Dataset items:
__________________________________________________

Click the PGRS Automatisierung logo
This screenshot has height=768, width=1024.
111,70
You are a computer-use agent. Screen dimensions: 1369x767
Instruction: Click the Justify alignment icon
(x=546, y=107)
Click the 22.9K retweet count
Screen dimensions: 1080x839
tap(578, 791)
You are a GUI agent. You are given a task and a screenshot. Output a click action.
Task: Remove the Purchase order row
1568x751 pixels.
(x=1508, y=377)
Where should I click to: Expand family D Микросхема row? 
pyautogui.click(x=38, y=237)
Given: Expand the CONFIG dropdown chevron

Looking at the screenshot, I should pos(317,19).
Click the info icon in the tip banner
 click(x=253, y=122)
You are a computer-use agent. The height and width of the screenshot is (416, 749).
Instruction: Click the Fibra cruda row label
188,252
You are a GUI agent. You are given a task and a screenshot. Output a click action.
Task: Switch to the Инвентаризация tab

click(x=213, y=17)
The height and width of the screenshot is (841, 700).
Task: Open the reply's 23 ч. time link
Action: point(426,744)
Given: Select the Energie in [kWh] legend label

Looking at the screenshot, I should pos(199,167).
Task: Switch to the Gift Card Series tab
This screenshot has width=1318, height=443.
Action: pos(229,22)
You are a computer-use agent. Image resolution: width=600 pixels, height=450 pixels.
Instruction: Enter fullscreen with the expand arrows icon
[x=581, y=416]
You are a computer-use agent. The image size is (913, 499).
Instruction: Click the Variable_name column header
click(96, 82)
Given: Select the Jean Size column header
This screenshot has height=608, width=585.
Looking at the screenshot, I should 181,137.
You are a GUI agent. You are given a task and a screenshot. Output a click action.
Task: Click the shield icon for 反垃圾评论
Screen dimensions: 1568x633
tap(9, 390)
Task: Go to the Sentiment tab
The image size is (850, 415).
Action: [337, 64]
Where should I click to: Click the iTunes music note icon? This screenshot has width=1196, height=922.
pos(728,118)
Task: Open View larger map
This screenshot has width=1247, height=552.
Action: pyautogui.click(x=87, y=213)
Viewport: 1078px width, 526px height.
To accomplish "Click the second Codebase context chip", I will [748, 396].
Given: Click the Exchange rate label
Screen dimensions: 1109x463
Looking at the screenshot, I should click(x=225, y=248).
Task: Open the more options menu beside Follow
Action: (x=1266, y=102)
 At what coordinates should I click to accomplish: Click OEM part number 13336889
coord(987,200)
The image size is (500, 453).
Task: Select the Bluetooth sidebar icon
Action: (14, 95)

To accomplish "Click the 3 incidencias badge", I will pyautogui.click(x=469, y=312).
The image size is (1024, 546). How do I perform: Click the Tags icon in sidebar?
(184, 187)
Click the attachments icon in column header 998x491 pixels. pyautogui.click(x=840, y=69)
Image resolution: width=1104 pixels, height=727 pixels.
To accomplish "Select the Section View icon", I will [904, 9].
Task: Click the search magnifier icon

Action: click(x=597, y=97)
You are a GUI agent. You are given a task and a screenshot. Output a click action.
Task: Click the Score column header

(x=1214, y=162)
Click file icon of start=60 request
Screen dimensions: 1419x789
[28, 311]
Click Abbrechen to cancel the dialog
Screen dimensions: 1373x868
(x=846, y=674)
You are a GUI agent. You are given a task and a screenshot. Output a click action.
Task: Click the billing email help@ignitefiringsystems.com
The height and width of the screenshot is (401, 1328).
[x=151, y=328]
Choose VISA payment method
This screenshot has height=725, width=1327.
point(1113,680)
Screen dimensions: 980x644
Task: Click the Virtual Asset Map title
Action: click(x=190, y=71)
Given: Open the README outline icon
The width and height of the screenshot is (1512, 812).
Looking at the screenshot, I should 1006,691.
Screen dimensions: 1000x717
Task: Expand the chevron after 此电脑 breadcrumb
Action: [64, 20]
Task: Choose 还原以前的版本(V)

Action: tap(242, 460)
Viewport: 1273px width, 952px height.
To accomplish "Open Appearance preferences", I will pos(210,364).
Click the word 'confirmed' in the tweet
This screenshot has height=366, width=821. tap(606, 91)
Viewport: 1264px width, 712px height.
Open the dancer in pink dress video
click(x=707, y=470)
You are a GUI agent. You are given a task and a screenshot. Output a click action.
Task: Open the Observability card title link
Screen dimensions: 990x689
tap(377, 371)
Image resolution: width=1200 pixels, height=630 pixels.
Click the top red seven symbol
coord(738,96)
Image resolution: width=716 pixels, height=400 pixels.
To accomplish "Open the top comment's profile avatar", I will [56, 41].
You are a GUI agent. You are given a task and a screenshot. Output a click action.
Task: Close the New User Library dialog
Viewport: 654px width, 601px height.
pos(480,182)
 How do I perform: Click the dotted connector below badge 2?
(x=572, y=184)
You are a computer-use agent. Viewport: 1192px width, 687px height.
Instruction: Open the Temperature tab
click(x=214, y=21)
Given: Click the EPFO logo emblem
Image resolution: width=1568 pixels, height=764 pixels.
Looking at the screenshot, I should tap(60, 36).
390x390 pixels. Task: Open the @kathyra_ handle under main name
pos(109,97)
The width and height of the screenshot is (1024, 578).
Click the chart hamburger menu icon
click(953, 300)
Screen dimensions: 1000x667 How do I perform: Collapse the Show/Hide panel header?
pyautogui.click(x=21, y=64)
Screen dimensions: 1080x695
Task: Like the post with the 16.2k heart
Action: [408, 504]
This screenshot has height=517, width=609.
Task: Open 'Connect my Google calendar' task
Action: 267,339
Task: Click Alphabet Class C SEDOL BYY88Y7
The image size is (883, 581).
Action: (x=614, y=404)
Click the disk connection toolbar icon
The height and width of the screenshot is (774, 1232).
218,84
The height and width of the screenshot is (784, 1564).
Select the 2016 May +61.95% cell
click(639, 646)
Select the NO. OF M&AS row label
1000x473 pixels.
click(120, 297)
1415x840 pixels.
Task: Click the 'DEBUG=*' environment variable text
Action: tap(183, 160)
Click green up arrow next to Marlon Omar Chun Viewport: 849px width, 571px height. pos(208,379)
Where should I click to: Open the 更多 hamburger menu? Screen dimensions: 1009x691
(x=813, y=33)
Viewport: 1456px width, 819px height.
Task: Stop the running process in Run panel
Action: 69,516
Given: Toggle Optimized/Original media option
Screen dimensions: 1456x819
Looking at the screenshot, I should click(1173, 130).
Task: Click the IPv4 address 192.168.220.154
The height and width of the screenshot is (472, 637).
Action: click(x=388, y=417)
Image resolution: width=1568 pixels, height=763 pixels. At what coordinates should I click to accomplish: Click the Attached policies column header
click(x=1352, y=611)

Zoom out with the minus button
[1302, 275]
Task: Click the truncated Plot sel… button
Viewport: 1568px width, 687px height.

__________________________________________________

Write every line of the entries again, word for word.

Click the PGRS Automatisierung logo
This screenshot has height=768, width=1024.
111,70
You are a computer-use agent. Screen dimensions: 1369x767
Instruction: Click the Justify alignment icon
(x=546, y=107)
Click the 22.9K retweet count
Screen dimensions: 1080x839
tap(578, 791)
You are a GUI agent. You are given a task and a screenshot. Output a click action.
Task: Remove the Purchase order row
1568x751 pixels.
(x=1508, y=377)
Where should I click to: Expand family D Микросхема row? 
pyautogui.click(x=38, y=237)
Given: Expand the CONFIG dropdown chevron

Looking at the screenshot, I should pos(317,19).
Click the info icon in the tip banner
 click(x=253, y=122)
You are a computer-use agent. The height and width of the screenshot is (416, 749).
Instruction: Click the Fibra cruda row label
188,252
You are a GUI agent. You are given a task and a screenshot. Output a click action.
Task: Switch to the Инвентаризация tab

click(x=213, y=17)
The height and width of the screenshot is (841, 700).
Task: Open the reply's 23 ч. time link
Action: point(426,744)
Given: Select the Energie in [kWh] legend label

Looking at the screenshot, I should pos(199,167).
Task: Switch to the Gift Card Series tab
This screenshot has width=1318, height=443.
Action: pos(229,22)
You are a computer-use agent. Image resolution: width=600 pixels, height=450 pixels.
Instruction: Enter fullscreen with the expand arrows icon
[x=581, y=416]
You are a computer-use agent. The image size is (913, 499).
Instruction: Click the Variable_name column header
click(96, 82)
Given: Select the Jean Size column header
This screenshot has height=608, width=585.
Looking at the screenshot, I should 181,137.
You are a GUI agent. You are given a task and a screenshot. Output a click action.
Task: Click the shield icon for 反垃圾评论
Screen dimensions: 1568x633
tap(9, 390)
Task: Go to the Sentiment tab
The image size is (850, 415).
Action: [337, 64]
Where should I click to: Click the iTunes music note icon? This screenshot has width=1196, height=922.
pos(728,118)
Task: Open View larger map
This screenshot has width=1247, height=552.
Action: pyautogui.click(x=87, y=213)
Viewport: 1078px width, 526px height.
To accomplish "Click the second Codebase context chip", I will [748, 396].
Given: Click the Exchange rate label
Screen dimensions: 1109x463
Looking at the screenshot, I should click(x=225, y=248).
Task: Open the more options menu beside Follow
Action: (x=1266, y=102)
 At what coordinates should I click to accomplish: Click OEM part number 13336889
coord(987,200)
The image size is (500, 453).
Task: Select the Bluetooth sidebar icon
Action: (14, 95)

To accomplish "Click the 3 incidencias badge", I will pyautogui.click(x=469, y=312).
The image size is (1024, 546). How do I perform: Click the Tags icon in sidebar?
(184, 187)
Click the attachments icon in column header 998x491 pixels. pyautogui.click(x=840, y=69)
Image resolution: width=1104 pixels, height=727 pixels.
To accomplish "Select the Section View icon", I will [904, 9].
Task: Click the search magnifier icon

Action: click(x=597, y=97)
You are a GUI agent. You are given a task and a screenshot. Output a click action.
Task: Click the Score column header

(x=1214, y=162)
Click file icon of start=60 request
Screen dimensions: 1419x789
[28, 311]
Click Abbrechen to cancel the dialog
Screen dimensions: 1373x868
(x=846, y=674)
You are a GUI agent. You are given a task and a screenshot. Output a click action.
Task: Click the billing email help@ignitefiringsystems.com
The height and width of the screenshot is (401, 1328).
[x=151, y=328]
Choose VISA payment method
This screenshot has height=725, width=1327.
point(1113,680)
Screen dimensions: 980x644
Task: Click the Virtual Asset Map title
Action: click(x=190, y=71)
Given: Open the README outline icon
The width and height of the screenshot is (1512, 812).
Looking at the screenshot, I should 1006,691.
Screen dimensions: 1000x717
Task: Expand the chevron after 此电脑 breadcrumb
Action: [64, 20]
Task: Choose 还原以前的版本(V)

Action: tap(242, 460)
Viewport: 1273px width, 952px height.
To accomplish "Open Appearance preferences", I will pos(210,364).
Click the word 'confirmed' in the tweet
This screenshot has height=366, width=821. tap(606, 91)
Viewport: 1264px width, 712px height.
Open the dancer in pink dress video
click(x=707, y=470)
You are a GUI agent. You are given a task and a screenshot. Output a click action.
Task: Open the Observability card title link
Screen dimensions: 990x689
tap(377, 371)
Image resolution: width=1200 pixels, height=630 pixels.
Click the top red seven symbol
coord(738,96)
Image resolution: width=716 pixels, height=400 pixels.
To accomplish "Open the top comment's profile avatar", I will [56, 41].
You are a GUI agent. You are given a task and a screenshot. Output a click action.
Task: Close the New User Library dialog
Viewport: 654px width, 601px height.
pos(480,182)
 How do I perform: Click the dotted connector below badge 2?
(x=572, y=184)
You are a computer-use agent. Viewport: 1192px width, 687px height.
Instruction: Open the Temperature tab
click(x=214, y=21)
Given: Click the EPFO logo emblem
Image resolution: width=1568 pixels, height=764 pixels.
Looking at the screenshot, I should tap(60, 36).
390x390 pixels. Task: Open the @kathyra_ handle under main name
pos(109,97)
The width and height of the screenshot is (1024, 578).
Click the chart hamburger menu icon
click(953, 300)
Screen dimensions: 1000x667 How do I perform: Collapse the Show/Hide panel header?
pyautogui.click(x=21, y=64)
Screen dimensions: 1080x695
Task: Like the post with the 16.2k heart
Action: [408, 504]
This screenshot has height=517, width=609.
Task: Open 'Connect my Google calendar' task
Action: 267,339
Task: Click Alphabet Class C SEDOL BYY88Y7
The image size is (883, 581).
Action: (x=614, y=404)
Click the disk connection toolbar icon
The height and width of the screenshot is (774, 1232).
218,84
The height and width of the screenshot is (784, 1564).
Select the 2016 May +61.95% cell
click(639, 646)
Select the NO. OF M&AS row label
1000x473 pixels.
click(120, 297)
1415x840 pixels.
Task: Click the 'DEBUG=*' environment variable text
Action: tap(183, 160)
Click green up arrow next to Marlon Omar Chun Viewport: 849px width, 571px height. pos(208,379)
Where should I click to: Open the 更多 hamburger menu? Screen dimensions: 1009x691
(x=813, y=33)
Viewport: 1456px width, 819px height.
Task: Stop the running process in Run panel
Action: 69,516
Given: Toggle Optimized/Original media option
Screen dimensions: 1456x819
Looking at the screenshot, I should click(1173, 130).
Task: Click the IPv4 address 192.168.220.154
The height and width of the screenshot is (472, 637).
Action: click(x=388, y=417)
Image resolution: width=1568 pixels, height=763 pixels. At what coordinates should I click to accomplish: Click the Attached policies column header
click(x=1352, y=611)

Zoom out with the minus button
[1302, 275]
Task: Click the truncated Plot sel… button
Viewport: 1568px width, 687px height.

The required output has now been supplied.